> Requirement:
Every line from the one containing "has height=559, width=1568." to the final line of the material below must be reproduced exactly; leave out all other lines.

> Record set:
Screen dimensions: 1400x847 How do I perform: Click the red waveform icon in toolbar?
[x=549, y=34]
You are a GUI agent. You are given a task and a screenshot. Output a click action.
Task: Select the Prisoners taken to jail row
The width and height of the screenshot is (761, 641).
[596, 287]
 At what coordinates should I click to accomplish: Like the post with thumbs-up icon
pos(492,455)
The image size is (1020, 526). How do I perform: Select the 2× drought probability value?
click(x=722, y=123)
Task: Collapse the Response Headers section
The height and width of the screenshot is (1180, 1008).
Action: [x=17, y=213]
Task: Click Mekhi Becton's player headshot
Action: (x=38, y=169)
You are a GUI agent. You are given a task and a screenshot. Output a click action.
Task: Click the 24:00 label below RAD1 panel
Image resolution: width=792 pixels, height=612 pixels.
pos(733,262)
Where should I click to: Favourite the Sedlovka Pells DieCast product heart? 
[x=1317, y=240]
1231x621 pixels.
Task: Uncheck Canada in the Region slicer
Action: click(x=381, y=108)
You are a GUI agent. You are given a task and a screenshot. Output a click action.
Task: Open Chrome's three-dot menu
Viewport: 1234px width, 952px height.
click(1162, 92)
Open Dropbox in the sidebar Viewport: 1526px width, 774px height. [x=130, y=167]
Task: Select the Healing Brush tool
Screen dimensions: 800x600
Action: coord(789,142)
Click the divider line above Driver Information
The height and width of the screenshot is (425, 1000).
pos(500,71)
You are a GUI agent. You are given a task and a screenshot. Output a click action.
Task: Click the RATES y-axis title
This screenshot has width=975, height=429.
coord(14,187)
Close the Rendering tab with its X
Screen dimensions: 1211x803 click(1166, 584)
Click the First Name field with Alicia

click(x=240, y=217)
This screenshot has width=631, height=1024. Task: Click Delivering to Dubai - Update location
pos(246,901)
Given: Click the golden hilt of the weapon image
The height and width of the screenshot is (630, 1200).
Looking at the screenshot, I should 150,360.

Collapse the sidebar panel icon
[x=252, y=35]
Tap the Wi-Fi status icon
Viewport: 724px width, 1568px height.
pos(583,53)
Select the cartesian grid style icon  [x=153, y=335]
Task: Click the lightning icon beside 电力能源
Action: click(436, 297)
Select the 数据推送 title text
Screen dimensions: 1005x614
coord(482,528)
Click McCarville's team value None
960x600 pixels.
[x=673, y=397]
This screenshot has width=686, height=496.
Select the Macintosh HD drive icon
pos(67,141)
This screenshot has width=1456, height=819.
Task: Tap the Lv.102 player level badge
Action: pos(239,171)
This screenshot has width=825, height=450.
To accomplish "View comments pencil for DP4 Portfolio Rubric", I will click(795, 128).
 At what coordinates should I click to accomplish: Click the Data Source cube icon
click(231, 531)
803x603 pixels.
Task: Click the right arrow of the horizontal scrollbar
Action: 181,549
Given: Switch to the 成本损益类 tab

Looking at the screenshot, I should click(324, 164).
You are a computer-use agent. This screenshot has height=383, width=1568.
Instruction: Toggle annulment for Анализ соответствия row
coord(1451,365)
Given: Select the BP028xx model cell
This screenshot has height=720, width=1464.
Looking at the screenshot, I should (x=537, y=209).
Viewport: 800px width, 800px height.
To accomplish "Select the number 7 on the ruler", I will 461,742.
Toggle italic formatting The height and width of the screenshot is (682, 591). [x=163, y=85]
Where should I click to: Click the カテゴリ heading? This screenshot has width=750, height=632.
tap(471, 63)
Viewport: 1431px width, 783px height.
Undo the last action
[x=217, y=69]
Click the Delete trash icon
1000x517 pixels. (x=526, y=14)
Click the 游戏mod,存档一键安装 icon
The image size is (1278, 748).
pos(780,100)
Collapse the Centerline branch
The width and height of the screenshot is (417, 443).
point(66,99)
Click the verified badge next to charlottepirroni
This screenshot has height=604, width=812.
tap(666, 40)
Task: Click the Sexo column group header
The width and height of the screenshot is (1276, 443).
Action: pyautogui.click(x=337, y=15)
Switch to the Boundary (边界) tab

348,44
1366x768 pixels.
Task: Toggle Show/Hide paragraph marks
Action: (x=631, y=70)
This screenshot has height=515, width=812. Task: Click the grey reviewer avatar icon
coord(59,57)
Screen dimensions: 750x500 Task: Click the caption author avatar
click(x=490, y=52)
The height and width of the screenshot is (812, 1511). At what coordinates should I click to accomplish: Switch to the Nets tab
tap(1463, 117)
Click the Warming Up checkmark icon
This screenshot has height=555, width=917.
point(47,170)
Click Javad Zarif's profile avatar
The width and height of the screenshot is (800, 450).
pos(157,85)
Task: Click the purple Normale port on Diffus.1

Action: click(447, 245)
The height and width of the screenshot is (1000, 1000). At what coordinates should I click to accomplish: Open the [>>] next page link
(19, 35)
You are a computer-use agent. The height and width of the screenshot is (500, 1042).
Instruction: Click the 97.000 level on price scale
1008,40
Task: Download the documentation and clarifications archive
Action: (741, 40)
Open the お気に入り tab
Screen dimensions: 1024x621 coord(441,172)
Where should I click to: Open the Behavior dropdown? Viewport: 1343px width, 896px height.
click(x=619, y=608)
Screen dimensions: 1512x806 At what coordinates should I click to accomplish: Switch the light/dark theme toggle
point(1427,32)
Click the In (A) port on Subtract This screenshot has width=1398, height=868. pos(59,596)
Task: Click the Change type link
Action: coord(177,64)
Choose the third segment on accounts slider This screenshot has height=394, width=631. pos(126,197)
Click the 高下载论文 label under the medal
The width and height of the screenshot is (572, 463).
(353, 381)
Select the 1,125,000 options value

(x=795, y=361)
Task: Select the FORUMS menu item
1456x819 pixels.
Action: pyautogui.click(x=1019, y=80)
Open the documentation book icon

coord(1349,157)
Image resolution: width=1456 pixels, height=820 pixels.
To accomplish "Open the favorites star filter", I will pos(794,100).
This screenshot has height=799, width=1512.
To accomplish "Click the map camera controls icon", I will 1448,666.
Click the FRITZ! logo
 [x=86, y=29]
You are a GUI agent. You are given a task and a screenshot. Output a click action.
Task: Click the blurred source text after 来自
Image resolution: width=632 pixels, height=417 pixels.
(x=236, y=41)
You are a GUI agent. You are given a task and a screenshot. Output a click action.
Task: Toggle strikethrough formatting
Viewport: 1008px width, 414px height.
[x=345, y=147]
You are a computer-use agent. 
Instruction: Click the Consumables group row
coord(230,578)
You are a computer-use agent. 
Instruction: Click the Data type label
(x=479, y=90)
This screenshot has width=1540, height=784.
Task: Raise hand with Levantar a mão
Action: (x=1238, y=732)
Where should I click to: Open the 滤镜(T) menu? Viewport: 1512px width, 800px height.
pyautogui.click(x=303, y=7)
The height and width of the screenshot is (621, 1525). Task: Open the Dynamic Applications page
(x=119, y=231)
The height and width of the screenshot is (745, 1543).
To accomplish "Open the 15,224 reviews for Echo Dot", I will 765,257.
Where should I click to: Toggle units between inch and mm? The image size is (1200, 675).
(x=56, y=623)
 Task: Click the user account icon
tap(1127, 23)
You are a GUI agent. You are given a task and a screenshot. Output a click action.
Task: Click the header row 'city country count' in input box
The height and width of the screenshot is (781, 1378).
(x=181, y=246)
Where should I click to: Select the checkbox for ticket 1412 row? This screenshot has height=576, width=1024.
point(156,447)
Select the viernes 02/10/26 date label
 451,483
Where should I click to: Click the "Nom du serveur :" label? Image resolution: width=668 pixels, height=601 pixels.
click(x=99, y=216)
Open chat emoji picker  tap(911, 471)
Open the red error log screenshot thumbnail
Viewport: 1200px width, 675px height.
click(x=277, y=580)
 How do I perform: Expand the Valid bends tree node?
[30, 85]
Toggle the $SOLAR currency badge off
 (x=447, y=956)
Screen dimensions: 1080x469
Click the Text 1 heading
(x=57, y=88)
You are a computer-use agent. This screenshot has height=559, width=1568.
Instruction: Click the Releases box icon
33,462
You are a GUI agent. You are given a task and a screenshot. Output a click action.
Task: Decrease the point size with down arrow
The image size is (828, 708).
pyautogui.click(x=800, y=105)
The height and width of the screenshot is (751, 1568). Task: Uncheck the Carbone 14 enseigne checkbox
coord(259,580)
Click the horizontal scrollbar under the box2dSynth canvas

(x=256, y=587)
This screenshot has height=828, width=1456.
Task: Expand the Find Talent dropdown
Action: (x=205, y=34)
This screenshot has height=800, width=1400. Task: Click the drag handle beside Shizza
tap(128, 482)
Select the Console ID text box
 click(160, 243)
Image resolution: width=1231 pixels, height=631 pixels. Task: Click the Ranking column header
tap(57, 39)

> Output for this exercise:
You are a computer-use agent. This screenshot has height=559, width=1568.
Instruction: Click the Releases box icon
33,462
You are a GUI agent. You are given a task and a screenshot. Output a click action.
Task: Decrease the point size with down arrow
The image size is (828, 708).
pyautogui.click(x=800, y=105)
The height and width of the screenshot is (751, 1568). Task: Uncheck the Carbone 14 enseigne checkbox
coord(259,580)
Click the horizontal scrollbar under the box2dSynth canvas

(x=256, y=587)
This screenshot has height=828, width=1456.
Task: Expand the Find Talent dropdown
Action: (x=205, y=34)
This screenshot has height=800, width=1400. Task: Click the drag handle beside Shizza
tap(128, 482)
Select the Console ID text box
 click(160, 243)
Image resolution: width=1231 pixels, height=631 pixels. Task: Click the Ranking column header
tap(57, 39)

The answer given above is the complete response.